Revised Core Functions of NaTHNaC—21 May 2002 (adapted from 16 January, revised in February)


  "To protect the health of British travellers."


  1.  To develop consistent and authoritative national guidance on general health matters for health professionals and for institutional customers advising the public travelling abroad.

  2.  To disseminate the above guidance widely.

  3.  To develop and provide guidance on special situations relating to health of travellers, including provision of real-time access to a national expert for health care professionals in need of further specific advice.

  4.  To carry out surveillance of infectious and non-infectious hazards abroad (concentrating on types of traveller, types of destination and types of hazard) and producing accessible regular outputs of such surveillance.

  5.  The provision and dissemination of expert advice and guidance on international travel health risks to bodies concerned with the public health.

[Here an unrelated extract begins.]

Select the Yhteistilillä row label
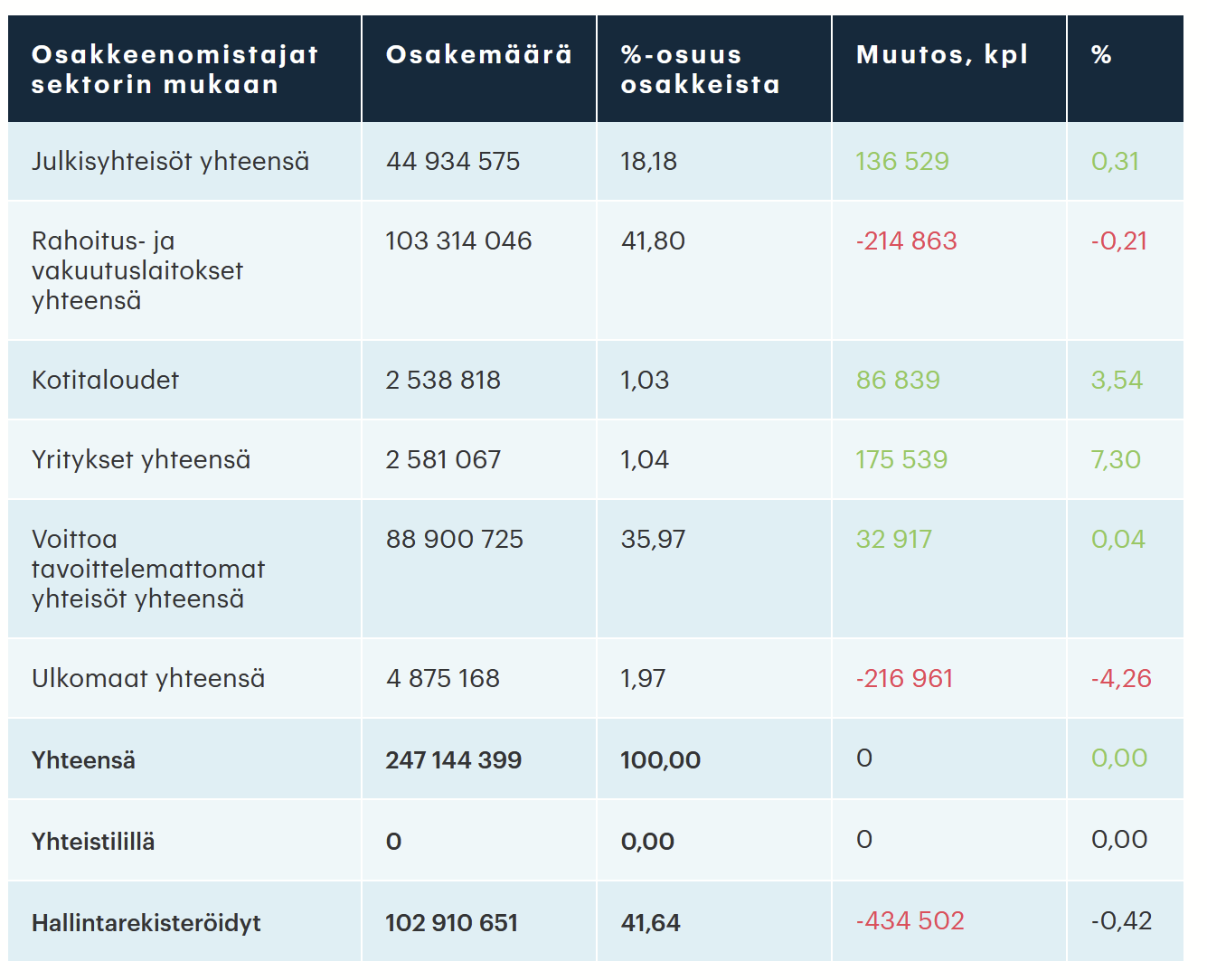Screen dimensions: 1207x980 pos(93,842)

  6.  To administer the yellow fever vaccination centres.

  7.  To engage the major stakeholders concerned with travel health especially the travel industry, insurance industry and other government bodies, to assist both in sentinel surveillance and to engage in constructive dialogue towards a unified prevention approach.

  8.  To facilitate and provide resources for the training of health care and other personnel in the provision of best quality travel health advice, based on such evidence as is available.

  9.  To define short-term and long-term research priorities in relation to the above.